Giants, shoulders, and such.

Many works are highly derivative. This includes both Rowling and Ellison. You have many people deriving the same ideas from the same source material. So you’re bound to have occurences of two different artists ripping of the same original idea and coming up with something that’s at least superficially similar.

Not an electronic Rodent says:

Well... Duh!

Of course, this still won’t stop claims from others. Because no one could have possibly thought up a story of a boy wizard without first having “stolen” it from someone else…

Yep, I think I can hand on heart say she did.. If I thought about it I could probably name 15 or 20 stories of young wizards and another 10-15 adventure series set in a school around school chidren and I bet if I re-read them all with that in mind I could find similarities to Harry Potter, as well as others from other genres (hell start with the bible.. it did get needlessly messianic, then you’ve got “coming of age” stories, quest stories etc etc). That’s how creativity works and some resemblance is inevitable. That would be why the highly restrictive copyright on “derivative works” is so ludicrous.

lynx says:

It’s true that (very) large portions of her works are stolen.
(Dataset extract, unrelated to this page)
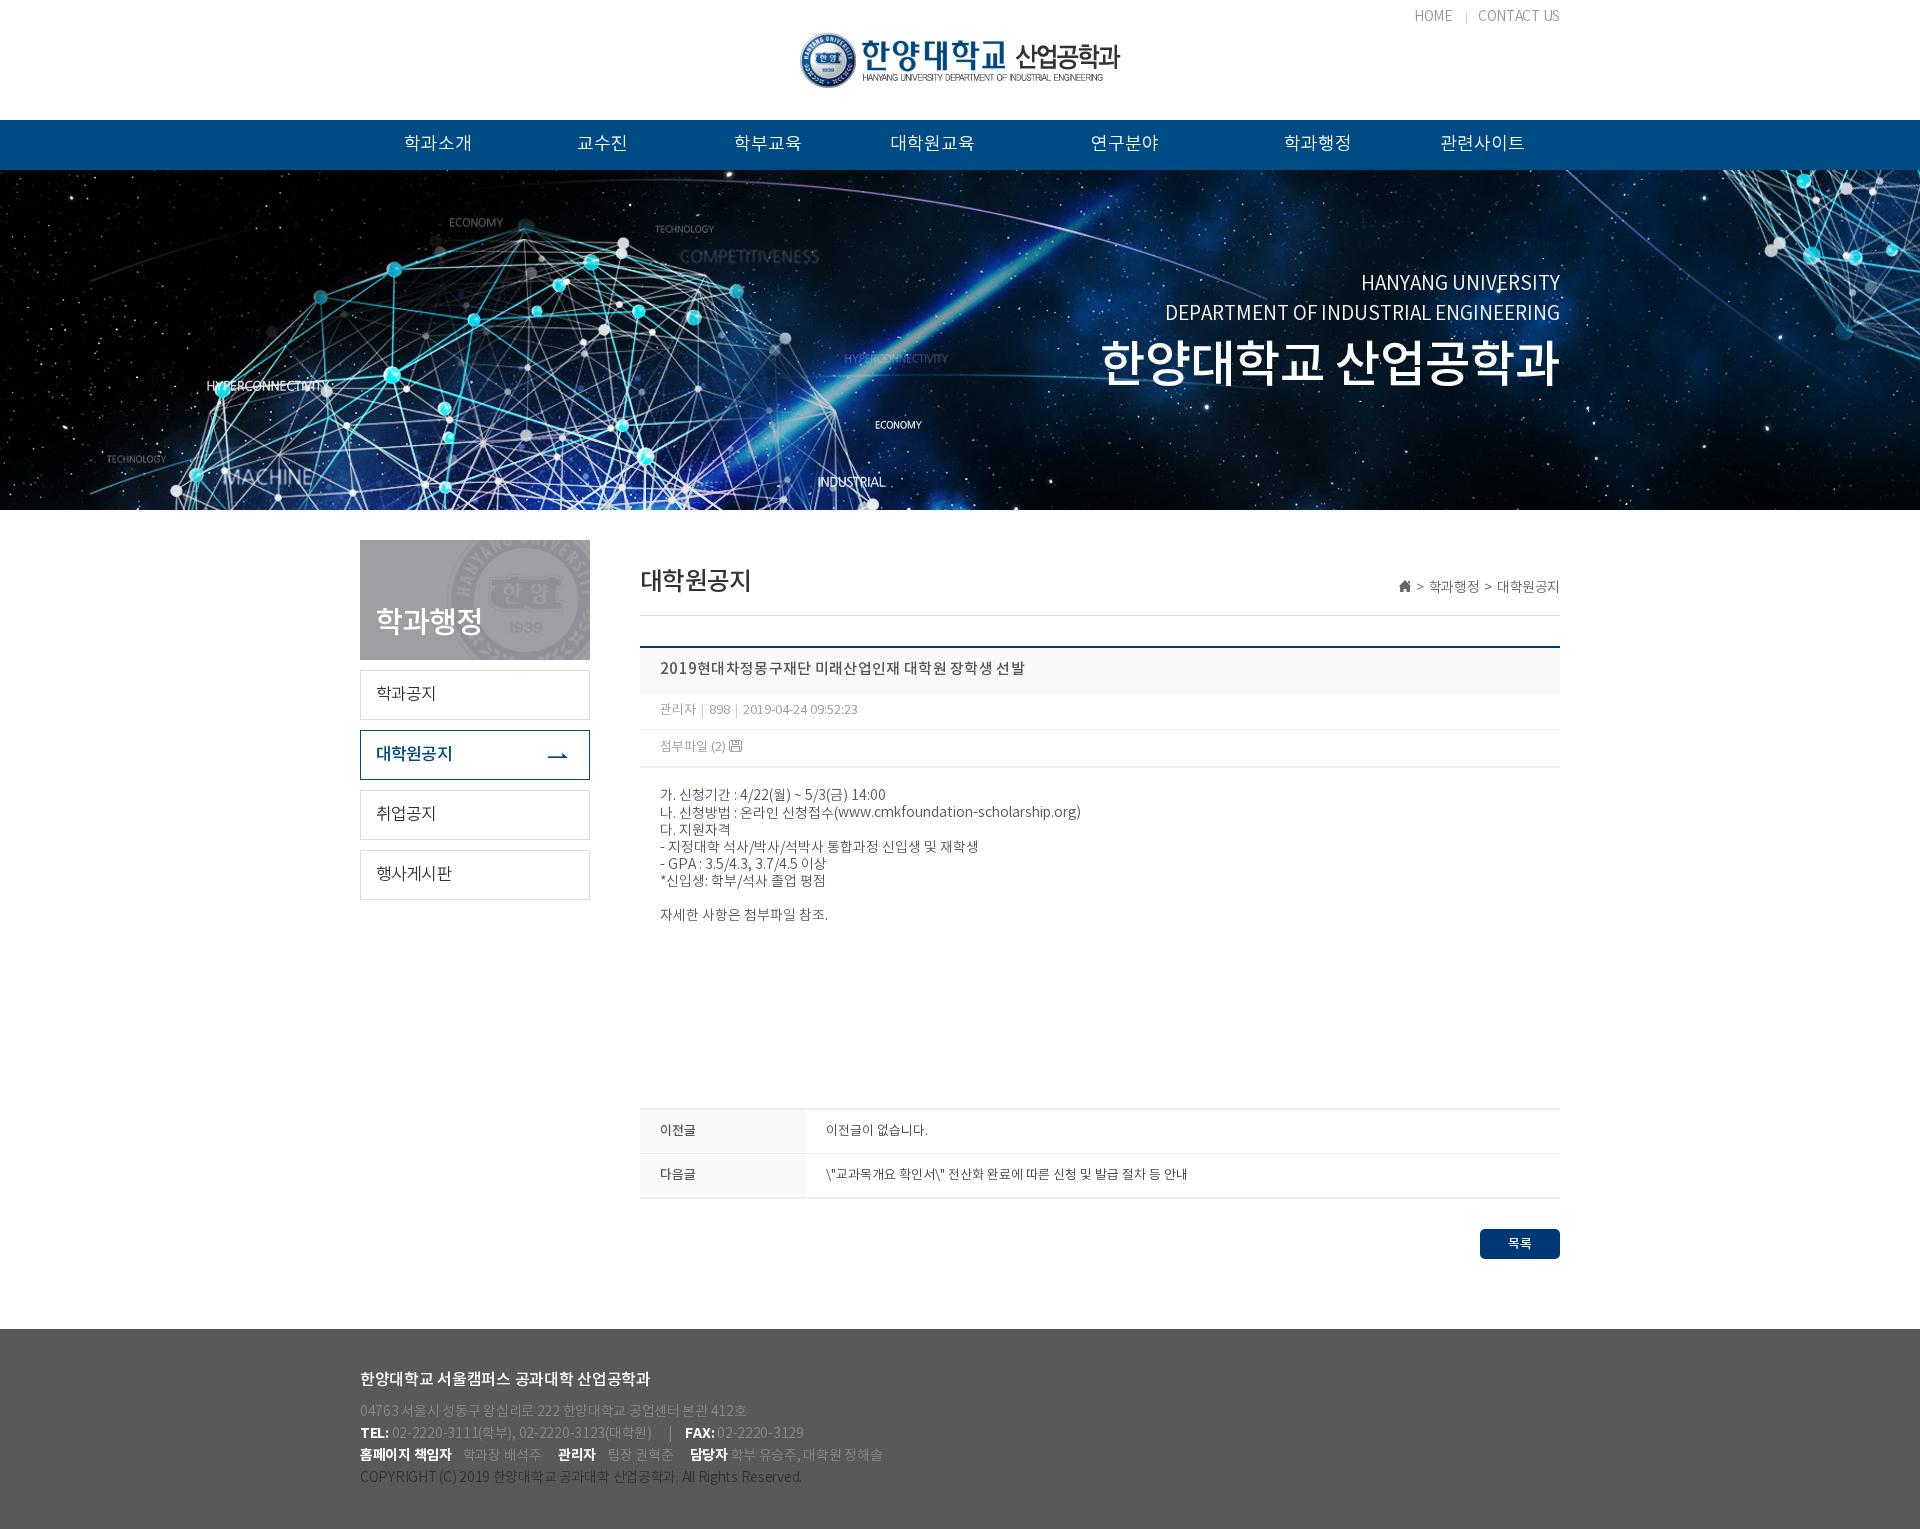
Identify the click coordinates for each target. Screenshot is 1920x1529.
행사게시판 (414, 875)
Very true. She was, however, smart enough to rip off bits and pieces of enough other works that any singular instance seems relatively minor.

As with successful thieves in any medium (bank robber, stealing a painting from a museum, etc), they did indeed work for their money (Hey, lots of planning and personal risk goes into a job like art theft). So in that sense, sure she earned her money. That’s where her ‘hard work’ ends however.